╭─ DATASET

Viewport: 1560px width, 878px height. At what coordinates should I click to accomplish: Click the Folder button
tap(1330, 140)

╰─
╭─ DATASET

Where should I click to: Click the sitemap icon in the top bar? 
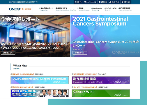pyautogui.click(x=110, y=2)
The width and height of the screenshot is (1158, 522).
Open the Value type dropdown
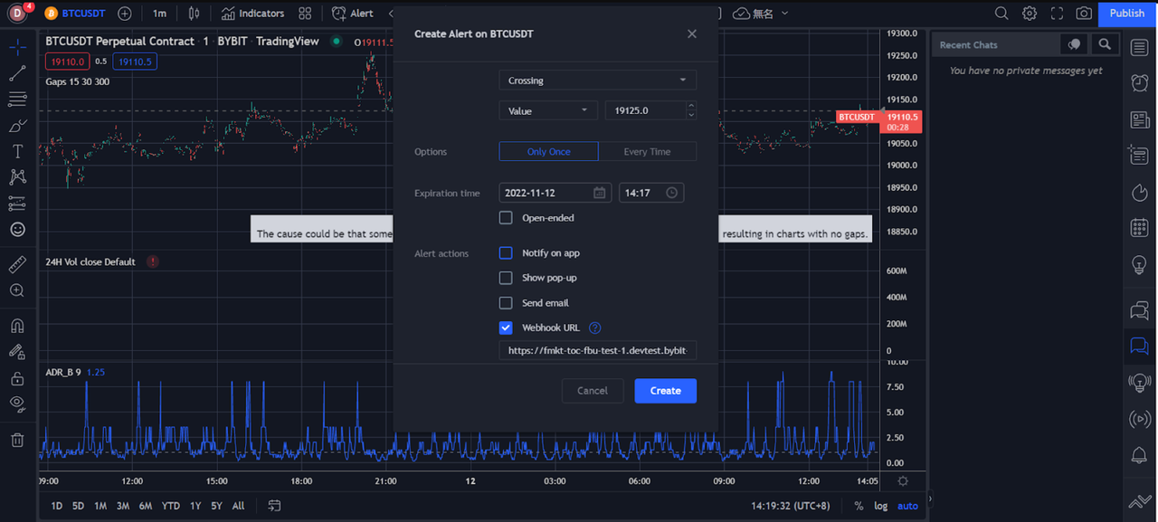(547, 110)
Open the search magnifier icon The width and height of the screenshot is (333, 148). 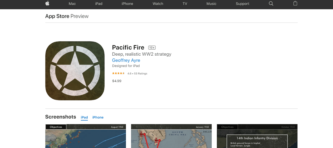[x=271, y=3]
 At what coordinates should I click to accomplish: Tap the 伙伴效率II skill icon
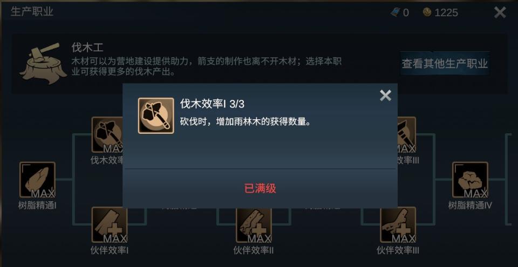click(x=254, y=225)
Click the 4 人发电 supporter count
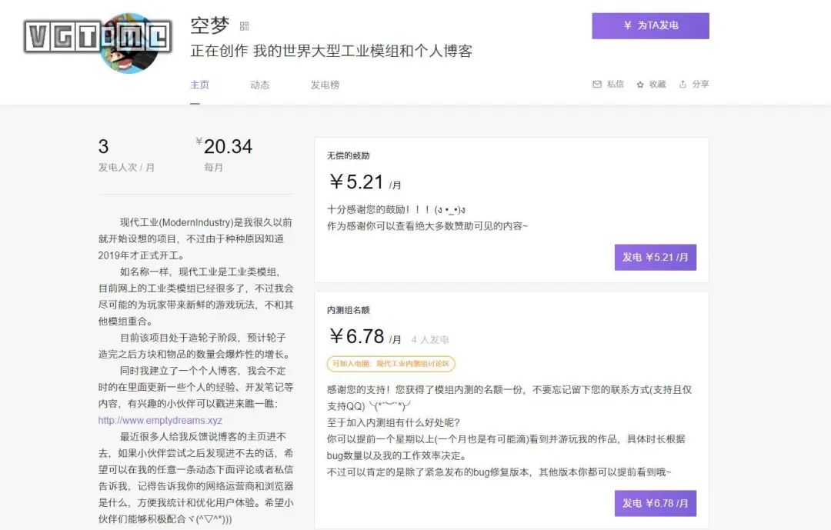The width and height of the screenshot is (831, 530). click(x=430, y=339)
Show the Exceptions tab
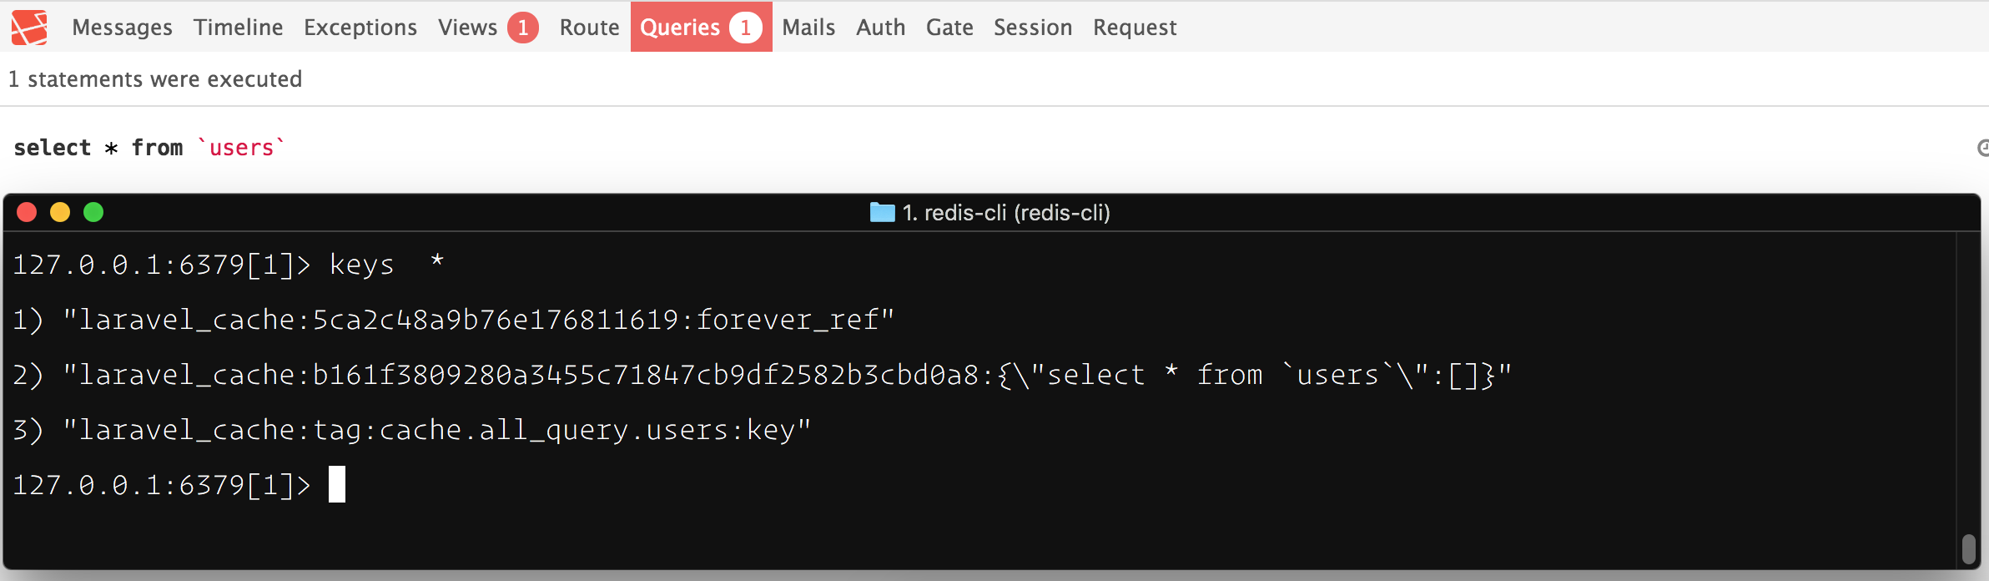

╰─
╭─ DATASET

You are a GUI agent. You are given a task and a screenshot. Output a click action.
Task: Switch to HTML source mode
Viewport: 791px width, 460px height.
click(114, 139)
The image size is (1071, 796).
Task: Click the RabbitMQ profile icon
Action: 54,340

╰─

» **HOW TO COMPLETE THIS TASK**
Please return the data above exactly as it stands from the line with "At what coordinates should I click to accomplish: Tap" to the line with "Show the Exceptions tab", keeping both of those lines but none of the pictures.

» **SOLUTION TO THIS PROBLEM**
 At what coordinates should I click to accomplish: Tap the 伙伴效率II skill icon
click(x=254, y=225)
Click the 4 人发电 supporter count
The width and height of the screenshot is (831, 530). click(x=430, y=339)
Show the Exceptions tab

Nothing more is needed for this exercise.